#### What the task asks:
Copy out the market commentary on Chinese stocks below word for word, in full.

#### Selected extract:
Rotation into Chinese names, which was brought up in my interview yesterday on Benzinga.com’s Pre-Market Radio Show, doesn’t strike me as a possibility simply because these names have already been rallying since the market low.
Among those discussed in the written report, Pinduoduo (PDD) keeps failing at new highs, and I still believe the 50-dma is likely to come into play at some point on a pullback. Huya (HUYA) had a strong move yesterday after earnings, but as is so often the case in this market, one day of strength is followed by weakness. If you wanted to buy HUYA, you had to buy it when it was down yesterday at the open when it tested the 10-dma and 200-dma.
Iqiyi is holding tight in a nice little flag but is only buyable on tests of the 200-dma, while using that as a selling guide. Momo (MOMO) is well-extended, as is Tencent Music Holdings (TME). Qutoutiao (QTT), which has been discussed in the GVR, gapped down today after earnings. It closed just below the 20-dema, which could bring the 50-dma into play as critical support.

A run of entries
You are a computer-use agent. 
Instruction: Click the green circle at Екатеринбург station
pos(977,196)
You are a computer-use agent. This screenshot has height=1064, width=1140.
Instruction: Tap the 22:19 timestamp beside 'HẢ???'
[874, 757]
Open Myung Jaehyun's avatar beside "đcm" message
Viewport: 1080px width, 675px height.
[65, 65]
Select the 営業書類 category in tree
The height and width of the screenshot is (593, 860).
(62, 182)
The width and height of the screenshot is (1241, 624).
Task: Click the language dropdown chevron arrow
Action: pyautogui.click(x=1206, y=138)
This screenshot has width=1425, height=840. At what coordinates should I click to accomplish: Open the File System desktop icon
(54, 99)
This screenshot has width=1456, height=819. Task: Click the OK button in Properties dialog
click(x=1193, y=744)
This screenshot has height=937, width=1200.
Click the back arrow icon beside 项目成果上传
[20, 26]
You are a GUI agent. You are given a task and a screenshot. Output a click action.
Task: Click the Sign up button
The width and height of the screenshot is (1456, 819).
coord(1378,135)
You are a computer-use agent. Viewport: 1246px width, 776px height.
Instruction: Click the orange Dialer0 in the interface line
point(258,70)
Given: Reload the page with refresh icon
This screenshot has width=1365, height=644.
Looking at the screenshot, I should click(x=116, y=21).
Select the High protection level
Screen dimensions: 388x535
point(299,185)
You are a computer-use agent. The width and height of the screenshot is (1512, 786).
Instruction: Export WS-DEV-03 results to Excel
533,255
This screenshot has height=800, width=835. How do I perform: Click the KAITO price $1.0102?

#### Written solution:
Rotation into Chinese names, which was brought up in my interview yesterday on Benzinga.com’s Pre-Market Radio Show, doesn’t strike me as a possibility simply because these names have already been rallying since the market low.
Among those discussed in the written report, Pinduoduo (PDD) keeps failing at new highs, and I still believe the 50-dma is likely to come into play at some point on a pullback. Huya (HUYA) had a strong move yesterday after earnings, but as is so often the case in this market, one day of strength is followed by weakness. If you wanted to buy HUYA, you had to buy it when it was down yesterday at the open when it tested the 10-dma and 200-dma.
Iqiyi is holding tight in a nice little flag but is only buyable on tests of the 200-dma, while using that as a selling guide. Momo (MOMO) is well-extended, as is Tencent Music Holdings (TME). Qutoutiao (QTT), which has been discussed in the GVR, gapped down today after earnings. It closed just below the 20-dema, which could bring the 50-dma into play as critical support.